Posted by: square1 on October 1, 2010 at 7:31 AM | PERMALINK

AIG is paying us back, and will likely return a profit to U.S. taxpayers.

Barry Ritholtz says otherwise, and I think he's pretty convincing, summarizing that AIG numbers as follows:

Total Bailout: $182.3 billion dollars
Amount Still Owed: $132.1 billion (as of June 30, 2010)
Shares Outstanding: ~700 million
Current price: $39.10 (+$1.65)
Market Capitalization: ~$27 billion dollars

His point is that there's no way a firm with market cap of $27B can repay a debt of $132B. Seems pretty straightforward to me.
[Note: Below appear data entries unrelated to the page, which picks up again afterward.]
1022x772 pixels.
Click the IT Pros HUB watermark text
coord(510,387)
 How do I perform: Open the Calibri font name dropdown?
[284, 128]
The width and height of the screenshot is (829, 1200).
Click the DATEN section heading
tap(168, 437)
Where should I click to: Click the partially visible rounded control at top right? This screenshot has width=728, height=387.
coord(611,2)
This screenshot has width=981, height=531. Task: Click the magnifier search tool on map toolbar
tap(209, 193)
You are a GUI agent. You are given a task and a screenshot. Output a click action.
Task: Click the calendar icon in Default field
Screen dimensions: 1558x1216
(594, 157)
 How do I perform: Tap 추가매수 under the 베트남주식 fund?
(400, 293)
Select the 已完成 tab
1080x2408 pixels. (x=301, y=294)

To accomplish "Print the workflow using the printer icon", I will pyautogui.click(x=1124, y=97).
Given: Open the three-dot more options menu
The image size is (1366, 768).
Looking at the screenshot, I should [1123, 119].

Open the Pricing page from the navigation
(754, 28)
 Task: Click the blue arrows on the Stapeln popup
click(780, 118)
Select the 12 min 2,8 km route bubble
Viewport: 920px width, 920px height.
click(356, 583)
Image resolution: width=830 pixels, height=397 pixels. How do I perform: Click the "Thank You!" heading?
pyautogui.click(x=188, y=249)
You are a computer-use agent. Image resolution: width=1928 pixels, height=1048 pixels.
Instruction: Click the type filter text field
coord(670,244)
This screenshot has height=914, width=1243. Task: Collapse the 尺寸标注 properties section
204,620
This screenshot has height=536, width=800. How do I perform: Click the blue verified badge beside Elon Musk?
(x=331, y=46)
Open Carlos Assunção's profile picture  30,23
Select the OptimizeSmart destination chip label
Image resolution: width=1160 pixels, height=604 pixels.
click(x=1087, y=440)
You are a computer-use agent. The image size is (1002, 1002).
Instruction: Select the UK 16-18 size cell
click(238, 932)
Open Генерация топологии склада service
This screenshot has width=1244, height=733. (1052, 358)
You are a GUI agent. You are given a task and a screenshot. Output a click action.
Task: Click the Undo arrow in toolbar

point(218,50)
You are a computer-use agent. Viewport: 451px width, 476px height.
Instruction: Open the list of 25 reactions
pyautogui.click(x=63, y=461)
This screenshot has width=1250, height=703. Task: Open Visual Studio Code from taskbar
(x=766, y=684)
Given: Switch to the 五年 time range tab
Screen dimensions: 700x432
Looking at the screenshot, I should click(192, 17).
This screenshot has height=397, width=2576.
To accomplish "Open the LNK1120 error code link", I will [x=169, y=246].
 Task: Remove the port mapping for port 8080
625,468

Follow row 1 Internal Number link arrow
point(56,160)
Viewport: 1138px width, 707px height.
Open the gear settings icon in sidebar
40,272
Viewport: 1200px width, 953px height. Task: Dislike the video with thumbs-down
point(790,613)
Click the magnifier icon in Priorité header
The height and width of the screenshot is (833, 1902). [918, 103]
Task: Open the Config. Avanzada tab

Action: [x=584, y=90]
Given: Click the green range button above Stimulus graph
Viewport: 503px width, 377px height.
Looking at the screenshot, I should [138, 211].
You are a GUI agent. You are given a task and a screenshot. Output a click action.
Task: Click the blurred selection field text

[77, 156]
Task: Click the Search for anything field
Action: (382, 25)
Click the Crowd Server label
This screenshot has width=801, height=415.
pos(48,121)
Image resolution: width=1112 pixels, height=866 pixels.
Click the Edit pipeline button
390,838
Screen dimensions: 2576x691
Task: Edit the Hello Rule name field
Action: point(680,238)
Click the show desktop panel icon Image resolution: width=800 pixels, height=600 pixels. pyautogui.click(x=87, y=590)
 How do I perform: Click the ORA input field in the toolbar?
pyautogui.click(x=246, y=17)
http://www.ritholtz.com/blog/2010/09/aig-repaying-uncle-sam-not-by-a-long-shot/

Posted by: low-tech cyclist on October 1, 2010 at 9:56 AM | PERMALINK

low-tech cyclist: Exactly!

Plus, look at two of the ways that they plan on "repaying" us: growth and selling off of assets.

Hello? We already OWN the company. Anticipated growth is already priced into value of the shares that the U.S. owns.

As for selling off of assets. Again, hello? We already own the company, including the assets that will be sold. If AIG sells assets and pays the gov't back with the cash, it will only diminish the value of the remaining shares that we own.

The company is worth what it is worth. It is worth less than what we put in. We aren't turning a profit.

Posted by: square1 on October 1, 2010 at 10:19 AM | PERMALINK

According to Saxby:

* The Sen. Saxby Chambliss (R-Ga.) staffer who published an item online saying "all fa**ots must die" has been identified and fired.

I can't think of one reason why anyone would believe anything said by Serial Liar Saxby Chambliss.

After all the shit he shoveled to get elected, his mother should have washed his mouth with brown soap.